Task prompt ::
Find every line in the items below that contains the word "Open", and copy each of those lines in full.
+---+
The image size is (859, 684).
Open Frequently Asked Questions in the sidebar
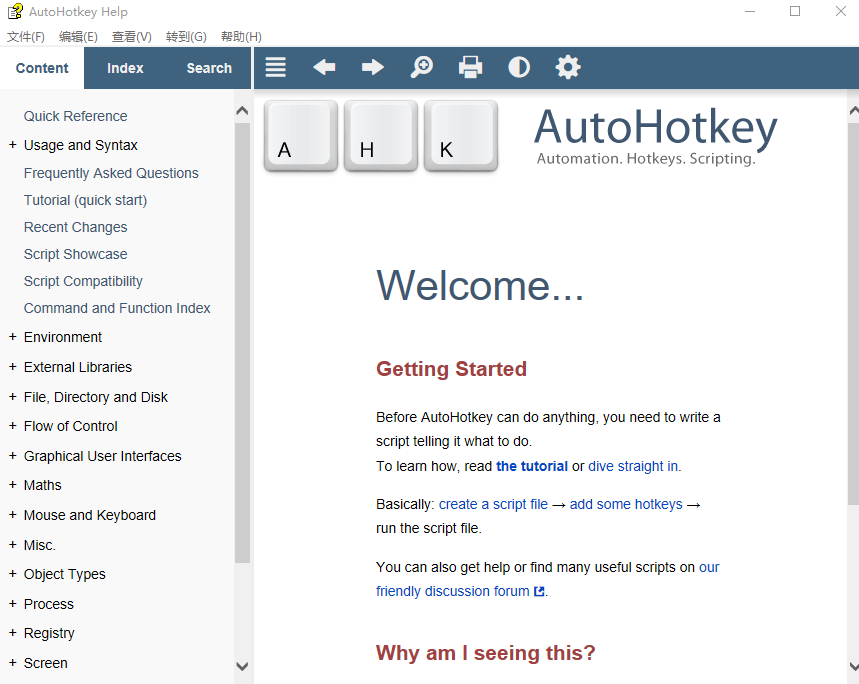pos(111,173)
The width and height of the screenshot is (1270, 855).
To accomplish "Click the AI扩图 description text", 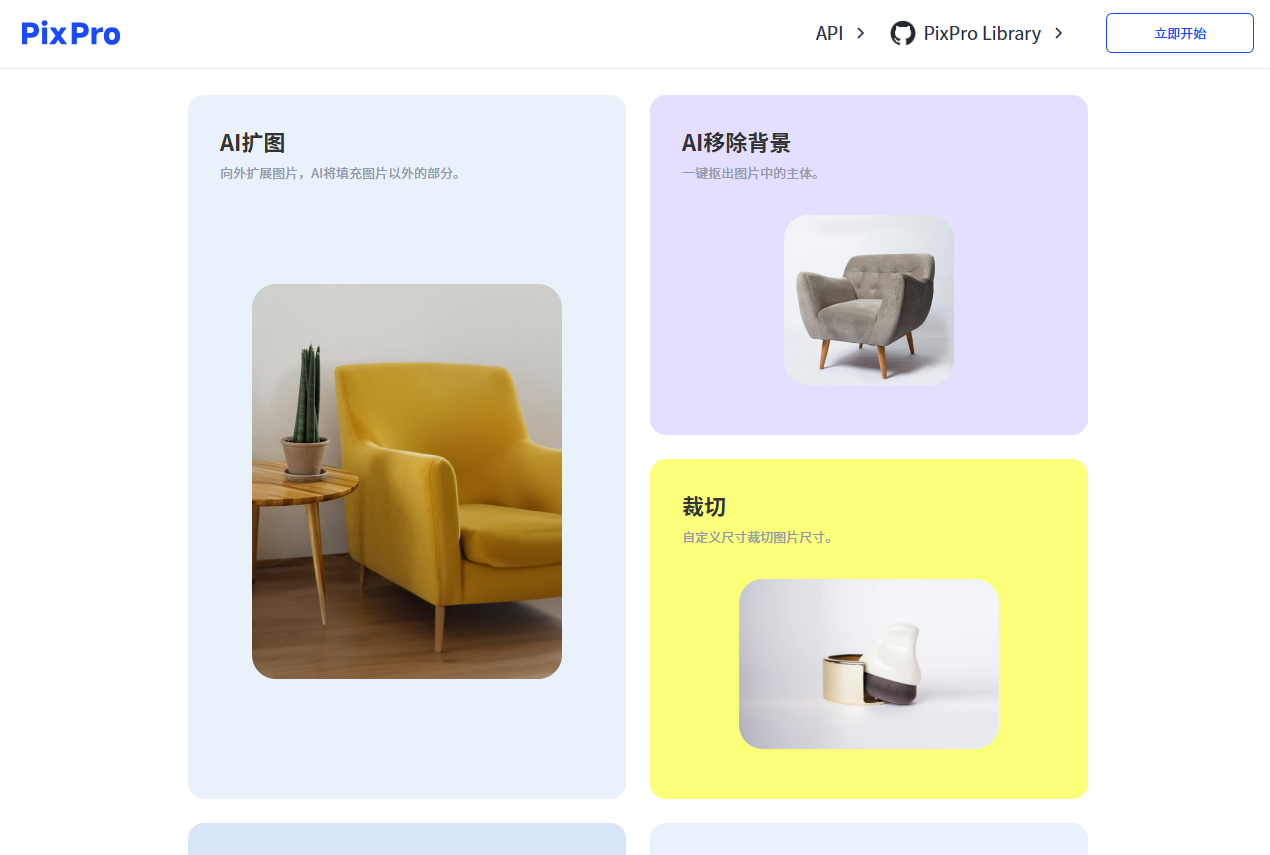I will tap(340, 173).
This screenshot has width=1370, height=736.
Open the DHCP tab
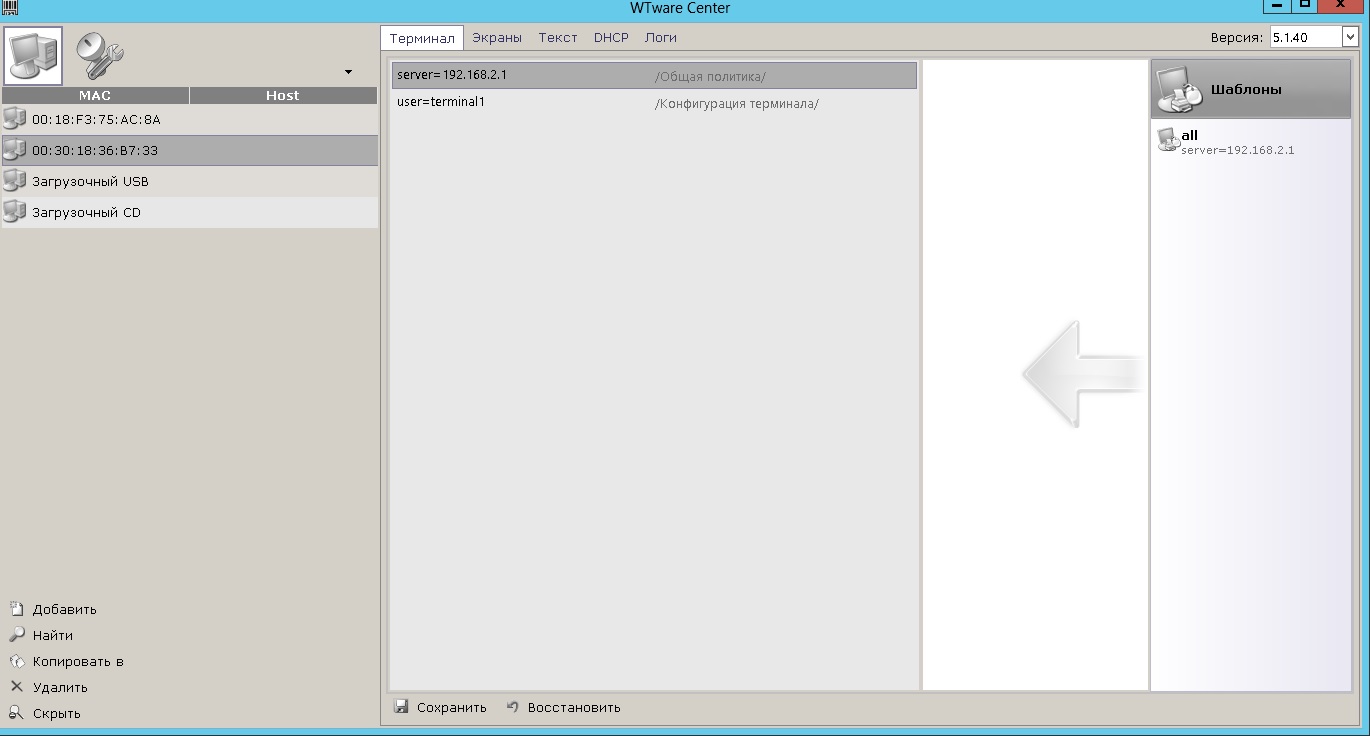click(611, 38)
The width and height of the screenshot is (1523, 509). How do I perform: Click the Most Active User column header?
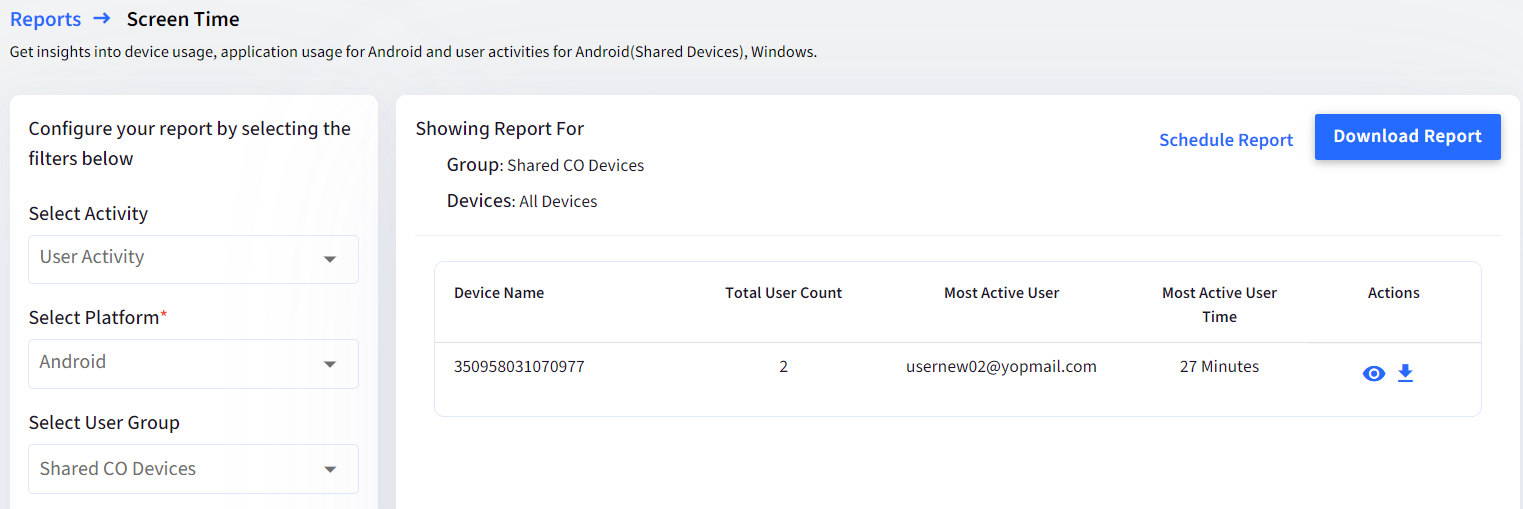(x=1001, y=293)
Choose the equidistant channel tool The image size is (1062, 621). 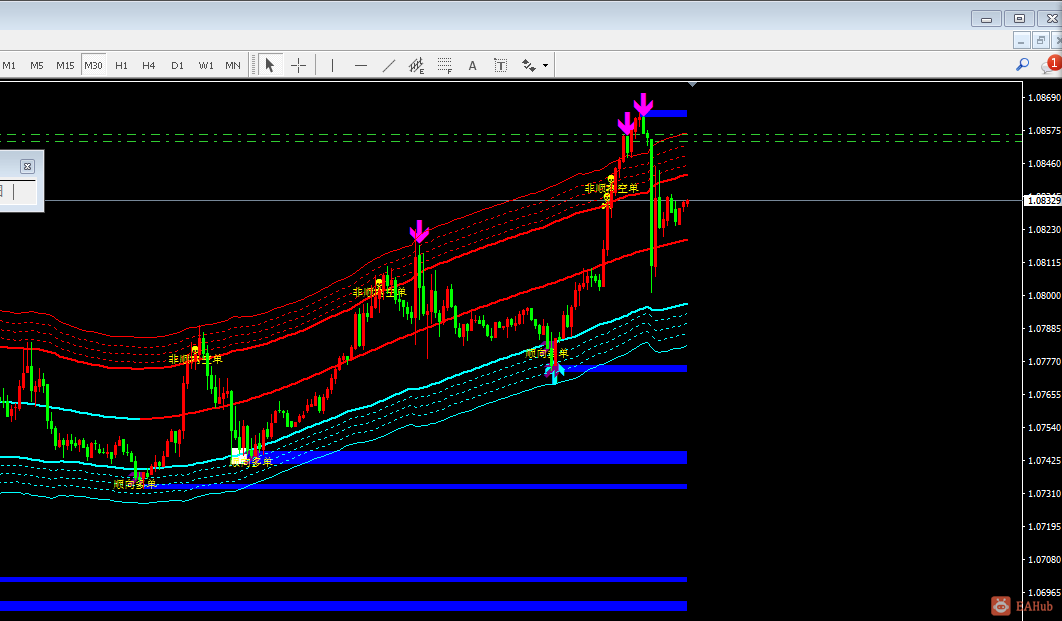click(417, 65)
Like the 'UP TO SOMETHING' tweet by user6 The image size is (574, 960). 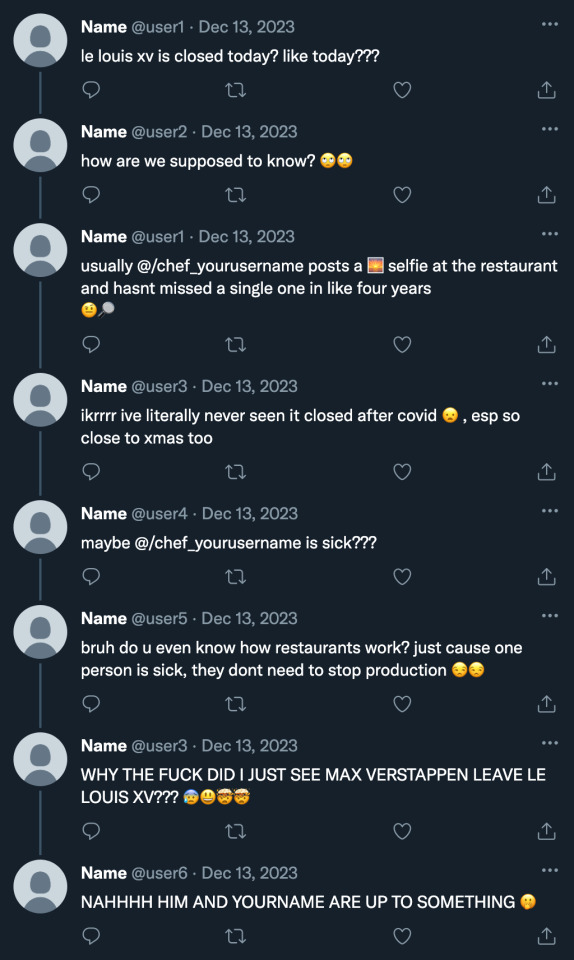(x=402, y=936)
+---+
Solution ::
Open Frequently Asked Questions in the sidebar
Open the DHCP tab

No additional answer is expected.